==== MATERIAL PROVIDED
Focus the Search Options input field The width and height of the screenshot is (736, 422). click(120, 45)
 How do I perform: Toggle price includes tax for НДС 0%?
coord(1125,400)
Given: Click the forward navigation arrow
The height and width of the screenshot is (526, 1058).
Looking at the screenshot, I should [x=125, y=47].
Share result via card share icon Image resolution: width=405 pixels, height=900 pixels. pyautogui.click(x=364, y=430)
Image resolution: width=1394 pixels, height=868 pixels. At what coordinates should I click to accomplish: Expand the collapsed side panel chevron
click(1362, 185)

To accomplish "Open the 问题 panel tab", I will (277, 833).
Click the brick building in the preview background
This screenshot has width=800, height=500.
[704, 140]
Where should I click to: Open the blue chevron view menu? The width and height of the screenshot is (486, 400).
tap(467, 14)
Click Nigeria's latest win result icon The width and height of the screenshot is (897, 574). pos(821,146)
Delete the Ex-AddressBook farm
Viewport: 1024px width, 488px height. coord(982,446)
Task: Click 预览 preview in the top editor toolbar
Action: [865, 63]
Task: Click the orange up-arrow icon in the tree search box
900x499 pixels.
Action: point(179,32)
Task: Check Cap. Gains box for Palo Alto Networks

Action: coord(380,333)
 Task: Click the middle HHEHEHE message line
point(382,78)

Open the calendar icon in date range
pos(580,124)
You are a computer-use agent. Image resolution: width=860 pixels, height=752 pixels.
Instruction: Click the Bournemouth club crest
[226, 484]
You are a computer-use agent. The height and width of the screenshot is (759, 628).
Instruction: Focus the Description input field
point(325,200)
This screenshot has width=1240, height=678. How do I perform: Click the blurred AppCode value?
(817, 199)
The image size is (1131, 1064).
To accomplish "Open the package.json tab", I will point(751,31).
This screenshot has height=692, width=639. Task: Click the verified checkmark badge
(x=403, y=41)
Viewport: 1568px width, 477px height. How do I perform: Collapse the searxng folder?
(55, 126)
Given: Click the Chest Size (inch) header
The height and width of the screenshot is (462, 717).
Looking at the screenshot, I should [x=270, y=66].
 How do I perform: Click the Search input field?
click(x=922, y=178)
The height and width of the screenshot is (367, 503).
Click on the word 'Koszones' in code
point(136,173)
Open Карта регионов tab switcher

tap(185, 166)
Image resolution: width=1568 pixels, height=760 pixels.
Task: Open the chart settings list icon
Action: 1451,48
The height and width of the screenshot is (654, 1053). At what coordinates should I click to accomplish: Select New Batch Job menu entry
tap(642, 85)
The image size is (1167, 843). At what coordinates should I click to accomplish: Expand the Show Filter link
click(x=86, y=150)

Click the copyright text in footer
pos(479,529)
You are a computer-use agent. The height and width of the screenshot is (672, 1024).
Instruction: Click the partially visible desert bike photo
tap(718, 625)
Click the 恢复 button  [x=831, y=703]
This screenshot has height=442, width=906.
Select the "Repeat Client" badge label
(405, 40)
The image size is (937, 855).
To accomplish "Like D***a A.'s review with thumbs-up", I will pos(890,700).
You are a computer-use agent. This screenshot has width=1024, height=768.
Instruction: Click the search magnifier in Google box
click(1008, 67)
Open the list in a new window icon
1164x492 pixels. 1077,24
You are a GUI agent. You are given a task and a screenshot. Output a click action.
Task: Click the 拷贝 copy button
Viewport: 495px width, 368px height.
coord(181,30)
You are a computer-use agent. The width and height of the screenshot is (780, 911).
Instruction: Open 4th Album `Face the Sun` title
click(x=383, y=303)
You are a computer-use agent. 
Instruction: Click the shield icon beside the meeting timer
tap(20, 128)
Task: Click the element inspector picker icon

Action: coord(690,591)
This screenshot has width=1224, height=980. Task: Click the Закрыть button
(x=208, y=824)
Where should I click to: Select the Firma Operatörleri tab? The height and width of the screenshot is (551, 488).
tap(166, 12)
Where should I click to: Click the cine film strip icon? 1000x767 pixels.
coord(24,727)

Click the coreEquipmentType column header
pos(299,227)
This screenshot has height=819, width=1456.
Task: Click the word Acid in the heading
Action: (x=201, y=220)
========
• [OBJECTIVE] Please reproduce every one of the rows above line for line, with no changes.

• [SOLUTION TO THE EXERCISE]
Focus the Search Options input field The width and height of the screenshot is (736, 422). click(120, 45)
 How do I perform: Toggle price includes tax for НДС 0%?
coord(1125,400)
Given: Click the forward navigation arrow
The height and width of the screenshot is (526, 1058).
Looking at the screenshot, I should [x=125, y=47].
Share result via card share icon Image resolution: width=405 pixels, height=900 pixels. pyautogui.click(x=364, y=430)
Image resolution: width=1394 pixels, height=868 pixels. At what coordinates should I click to accomplish: Expand the collapsed side panel chevron
click(1362, 185)

To accomplish "Open the 问题 panel tab", I will (277, 833).
Click the brick building in the preview background
This screenshot has width=800, height=500.
[704, 140]
Where should I click to: Open the blue chevron view menu? The width and height of the screenshot is (486, 400).
tap(467, 14)
Click Nigeria's latest win result icon The width and height of the screenshot is (897, 574). pos(821,146)
Delete the Ex-AddressBook farm
Viewport: 1024px width, 488px height. coord(982,446)
Task: Click 预览 preview in the top editor toolbar
Action: [865, 63]
Task: Click the orange up-arrow icon in the tree search box
900x499 pixels.
Action: point(179,32)
Task: Check Cap. Gains box for Palo Alto Networks

Action: coord(380,333)
 Task: Click the middle HHEHEHE message line
point(382,78)

Open the calendar icon in date range
pos(580,124)
You are a computer-use agent. Image resolution: width=860 pixels, height=752 pixels.
Instruction: Click the Bournemouth club crest
[226, 484]
You are a computer-use agent. The height and width of the screenshot is (759, 628).
Instruction: Focus the Description input field
point(325,200)
This screenshot has width=1240, height=678. How do I perform: Click the blurred AppCode value?
(817, 199)
The image size is (1131, 1064).
To accomplish "Open the package.json tab", I will point(751,31).
This screenshot has height=692, width=639. Task: Click the verified checkmark badge
(x=403, y=41)
Viewport: 1568px width, 477px height. How do I perform: Collapse the searxng folder?
(55, 126)
Given: Click the Chest Size (inch) header
The height and width of the screenshot is (462, 717).
Looking at the screenshot, I should [x=270, y=66].
 How do I perform: Click the Search input field?
click(x=922, y=178)
The height and width of the screenshot is (367, 503).
Click on the word 'Koszones' in code
point(136,173)
Open Карта регионов tab switcher

tap(185, 166)
Image resolution: width=1568 pixels, height=760 pixels.
Task: Open the chart settings list icon
Action: 1451,48
The height and width of the screenshot is (654, 1053). At what coordinates should I click to accomplish: Select New Batch Job menu entry
tap(642, 85)
The image size is (1167, 843). At what coordinates should I click to accomplish: Expand the Show Filter link
click(x=86, y=150)

Click the copyright text in footer
pos(479,529)
You are a computer-use agent. The height and width of the screenshot is (672, 1024).
Instruction: Click the partially visible desert bike photo
tap(718, 625)
Click the 恢复 button  [x=831, y=703]
This screenshot has height=442, width=906.
Select the "Repeat Client" badge label
(405, 40)
The image size is (937, 855).
To accomplish "Like D***a A.'s review with thumbs-up", I will pos(890,700).
You are a computer-use agent. This screenshot has width=1024, height=768.
Instruction: Click the search magnifier in Google box
click(1008, 67)
Open the list in a new window icon
1164x492 pixels. 1077,24
You are a GUI agent. You are given a task and a screenshot. Output a click action.
Task: Click the 拷贝 copy button
Viewport: 495px width, 368px height.
coord(181,30)
You are a computer-use agent. The width and height of the screenshot is (780, 911).
Instruction: Open 4th Album `Face the Sun` title
click(x=383, y=303)
You are a computer-use agent. 
Instruction: Click the shield icon beside the meeting timer
tap(20, 128)
Task: Click the element inspector picker icon

Action: coord(690,591)
This screenshot has width=1224, height=980. Task: Click the Закрыть button
(x=208, y=824)
Where should I click to: Select the Firma Operatörleri tab? The height and width of the screenshot is (551, 488).
tap(166, 12)
Where should I click to: Click the cine film strip icon? 1000x767 pixels.
coord(24,727)

Click the coreEquipmentType column header
pos(299,227)
This screenshot has height=819, width=1456.
Task: Click the word Acid in the heading
Action: (x=201, y=220)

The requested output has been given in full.